Material for the task —

------------------------

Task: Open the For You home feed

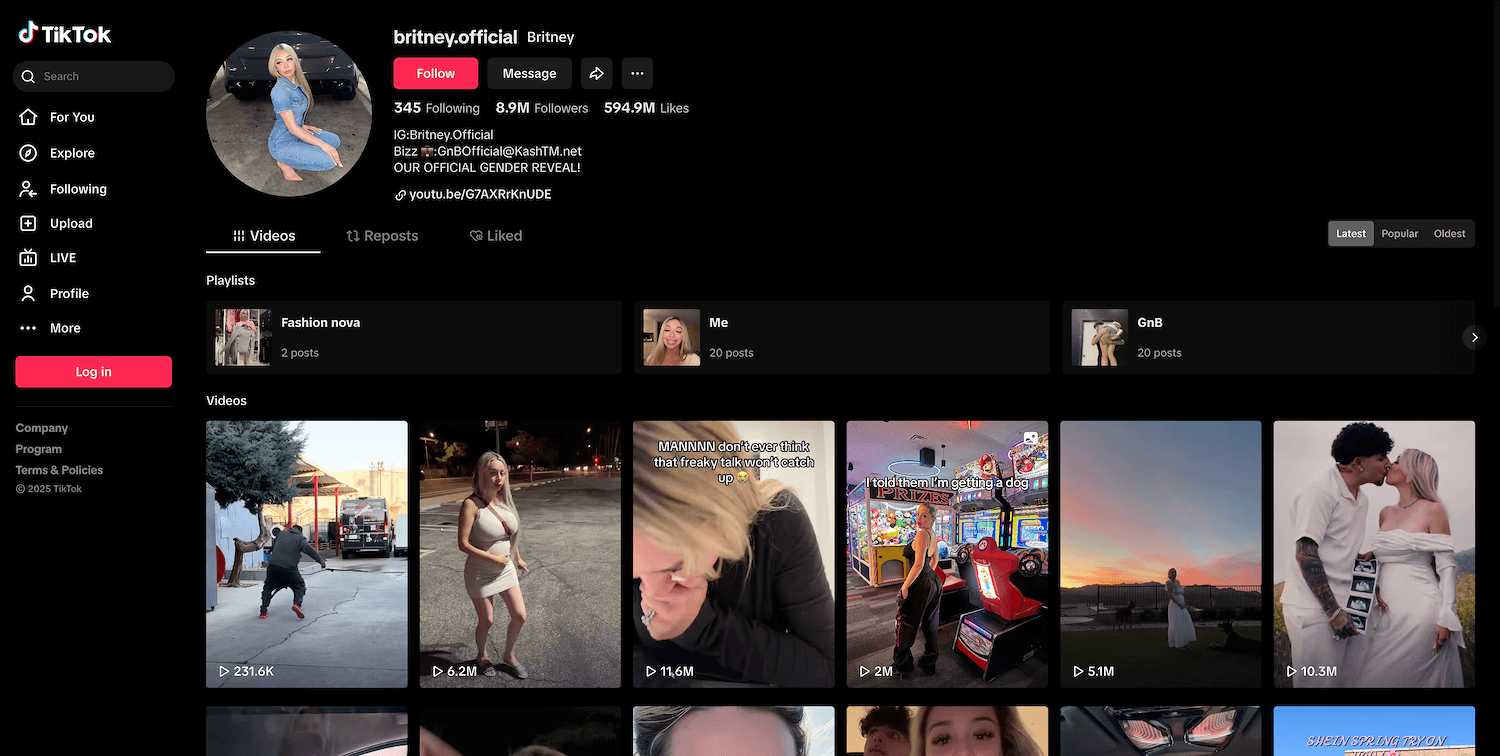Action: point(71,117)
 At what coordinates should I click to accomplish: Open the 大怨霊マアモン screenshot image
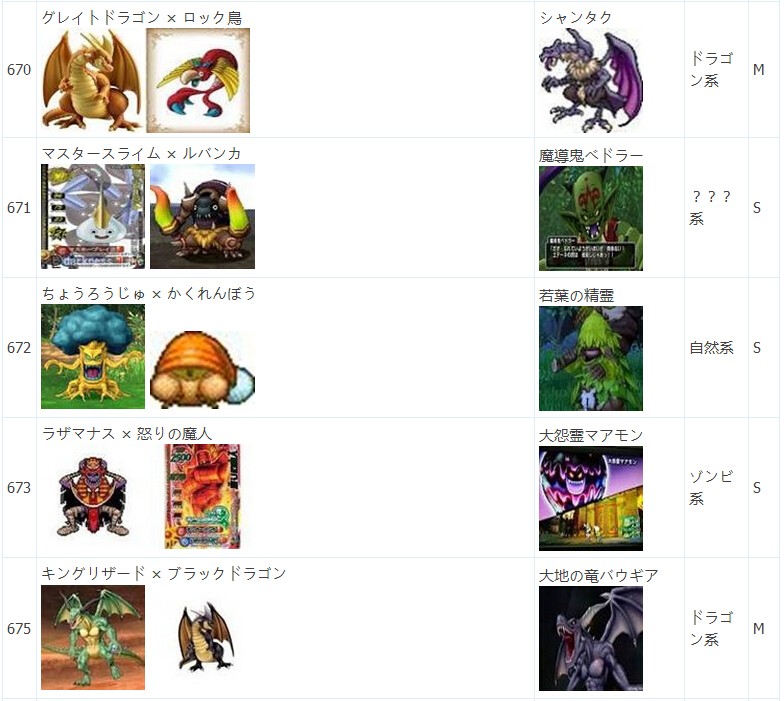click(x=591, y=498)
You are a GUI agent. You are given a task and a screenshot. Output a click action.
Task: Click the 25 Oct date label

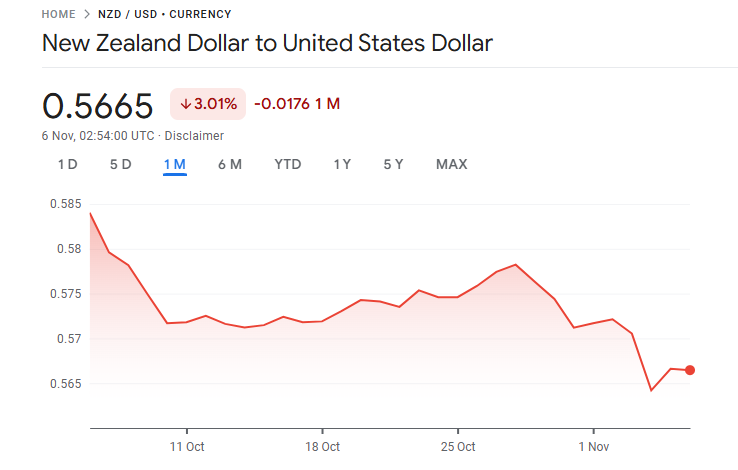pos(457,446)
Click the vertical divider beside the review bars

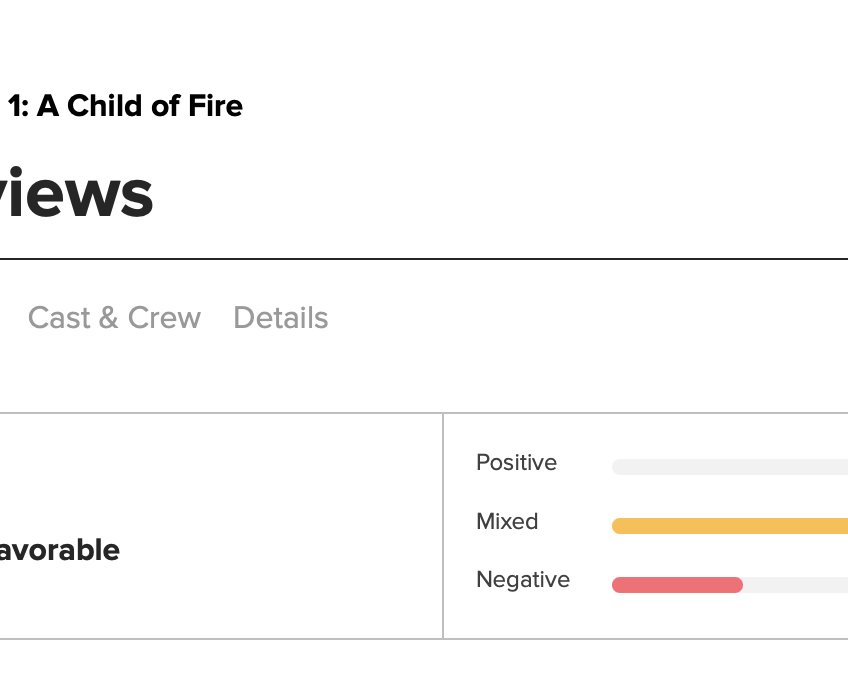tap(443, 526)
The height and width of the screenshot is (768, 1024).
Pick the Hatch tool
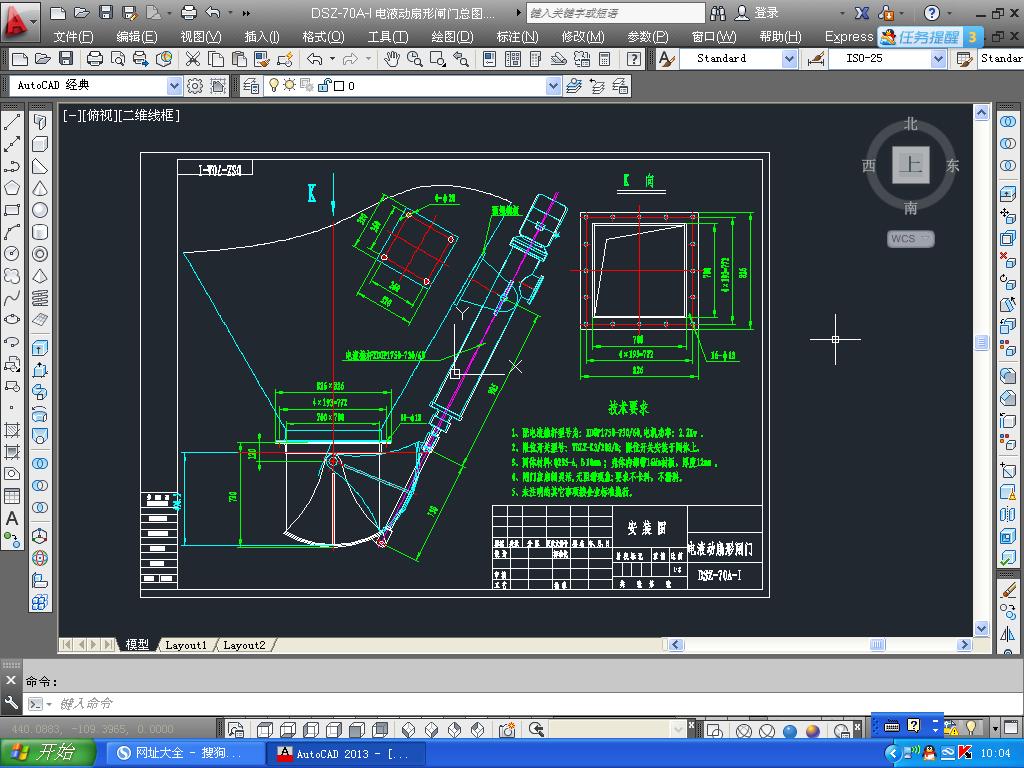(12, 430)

------------------------

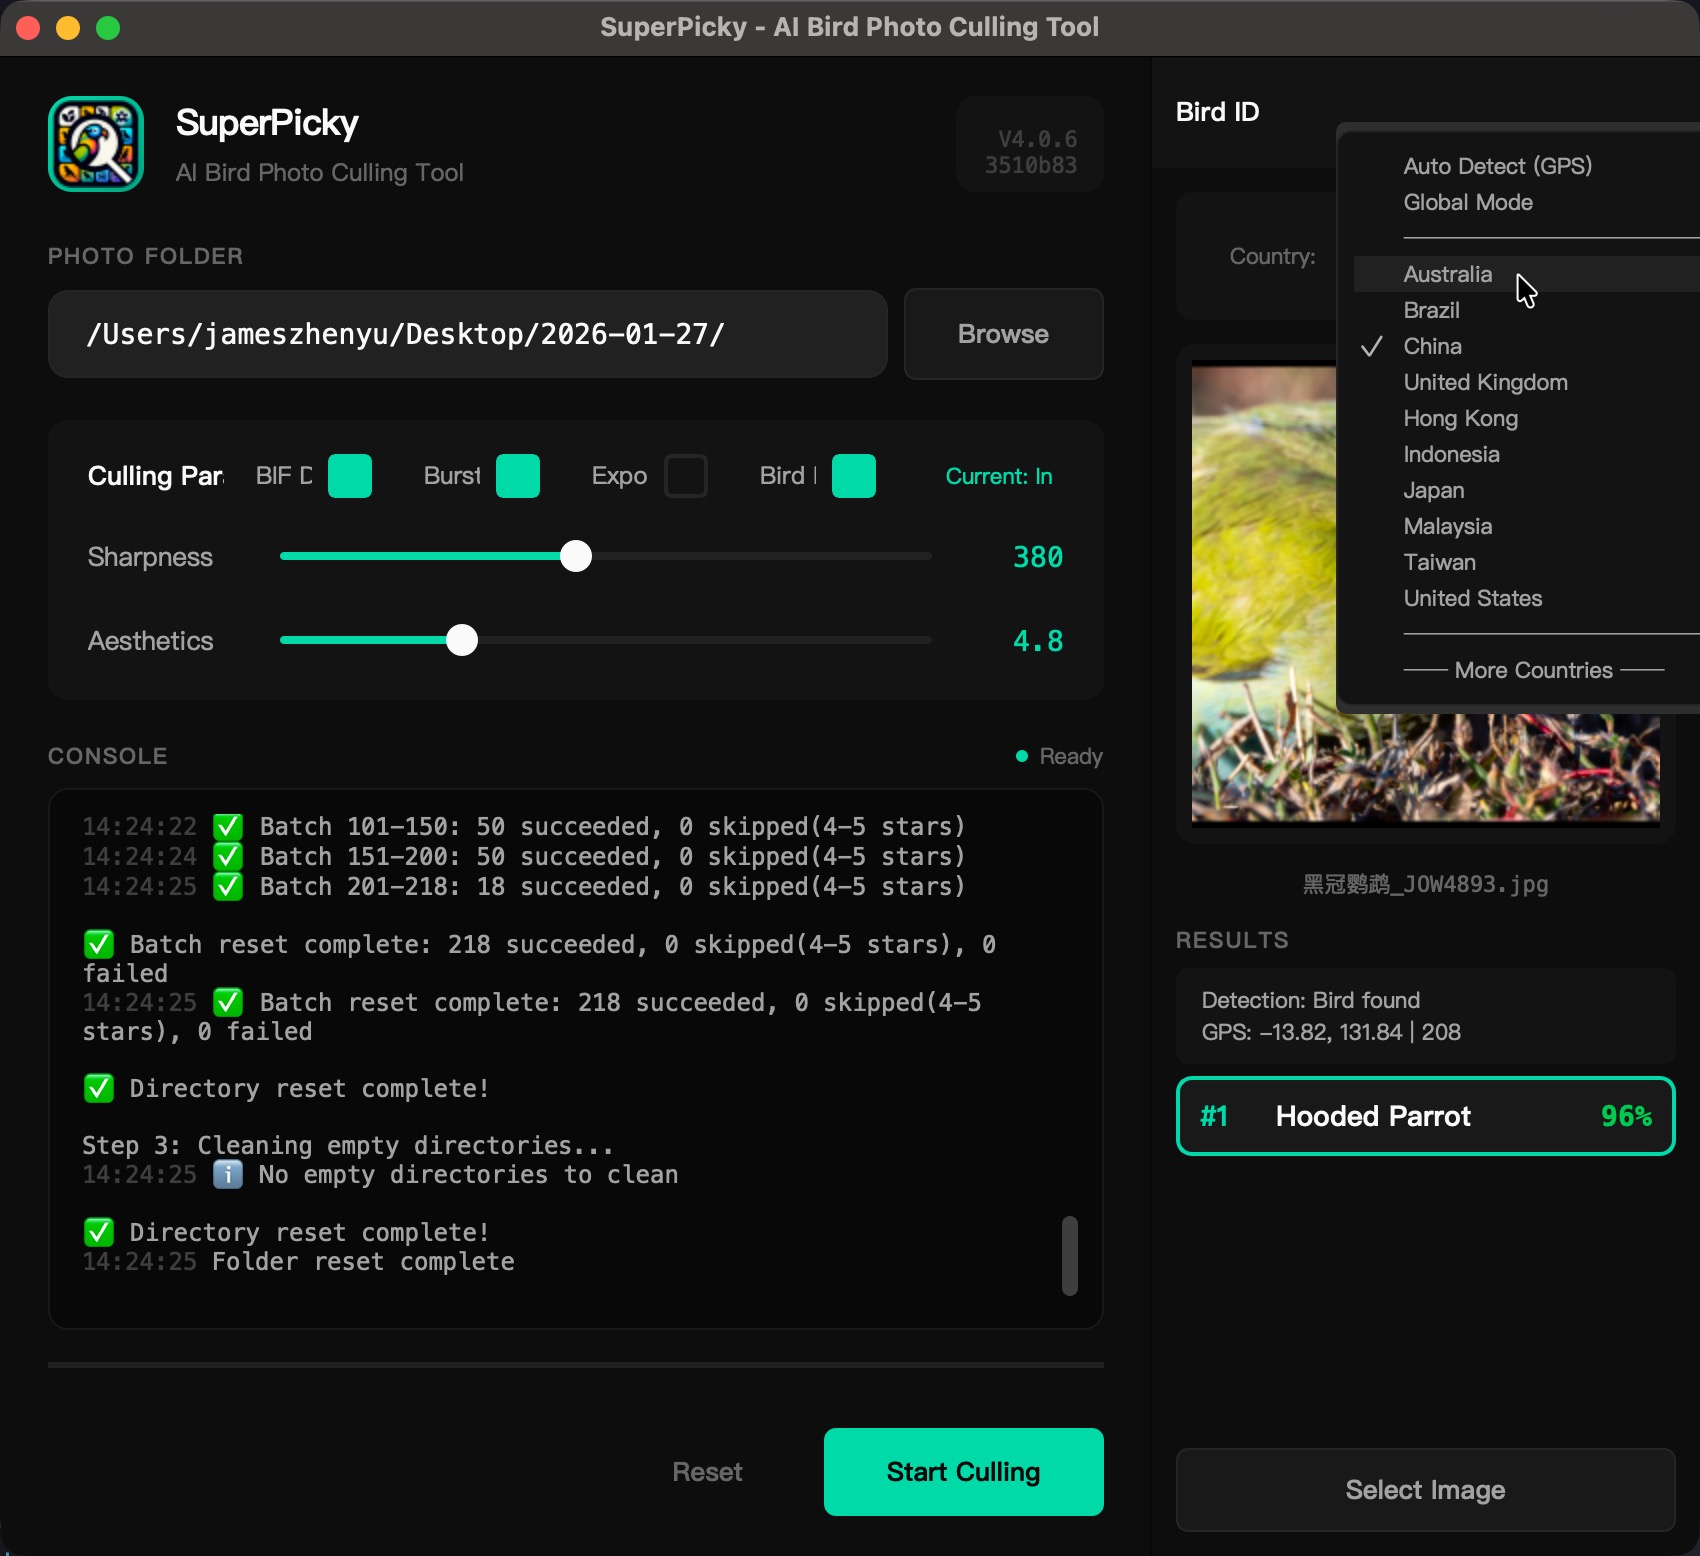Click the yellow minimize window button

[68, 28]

------------------------

Description of the task — From the line containing "You are a GUI" through the line containing "The height and", copy every line above exactly, without pictures.

Answer to this exercise —
You are a GUI agent. You are given a task and a screenshot. Output a click action.
Task: Click the 25 Oct date label

pos(457,446)
Click the vertical divider beside the review bars

tap(443, 526)
The height and width of the screenshot is (768, 1024).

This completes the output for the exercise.